After our conversation, I asked myself what I wanted my students to learn, be able to do, or experience in my courses. I quickly produced a list of information and activities that I thought my students should learn and complete. In examining the list, I noticed that my content was essentially the same as the content I taught as a graduate teaching assistant, and similar to what I experienced as an undergraduate student. And, it was very similar to content found in courses and textbooks across the country.
Because my content was consistent with that of so many, I assumed I must be on the right track. What, I failed to ask myself, however, is probably the most important question an educator can ask - "Why teach that?"
I looked again at my list of learning outcomes, asking “Why teach that?” Of what value is this content to my students, now or in the future? Am I teaching these things because they have practical application or some intrinsic value, or merely because I "think" this is what they should know? As a result, I made several immediate changes to my course content, with more changes coming next term.
In designing my courses, I never truly considered what my students might need to know or be able to do, but merely assumed that what I was teaching was correct because it was what I was taught and what is being taught elsewhere.
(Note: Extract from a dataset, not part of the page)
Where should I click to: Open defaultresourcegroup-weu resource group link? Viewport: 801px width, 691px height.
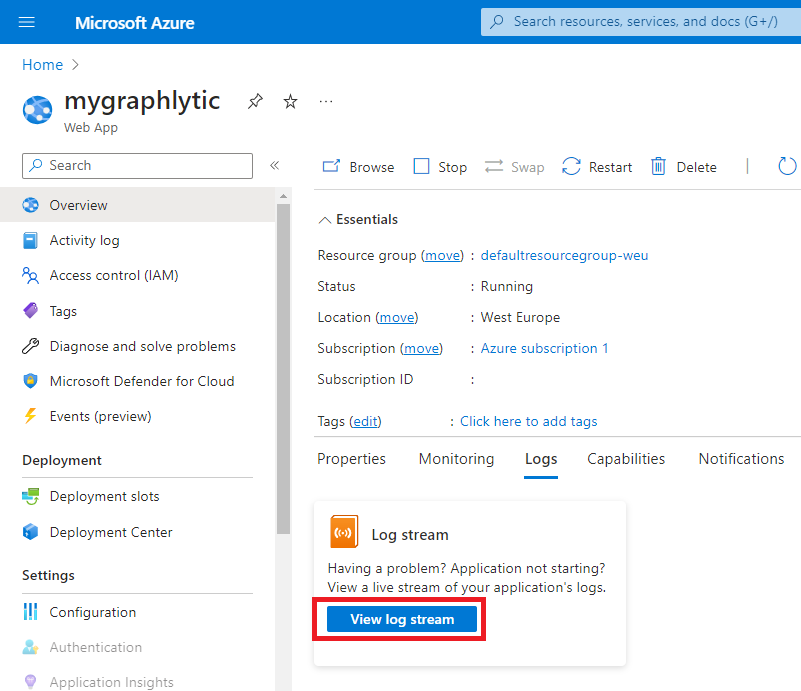(564, 255)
How many other teachers make this error, too - designing their curricula based on outward perceptions and/or personal/administrative needs, rather than the short and long term educational needs of our students?
The question of "what" should be taught should be followed immediately by "why." As educators, "why" always should be at the forefront of our instructional vocabulary, challenging our students AND ourselves continually. Asking "why" makes us think. Asking "why" makes us reason and consider alternatives. Asking "why" forces us to understand before we ask our students to understand.
Because of this conversation with my daughter, I learned the importance of asking “why" in teaching. I’m so glad we had the chance to talk.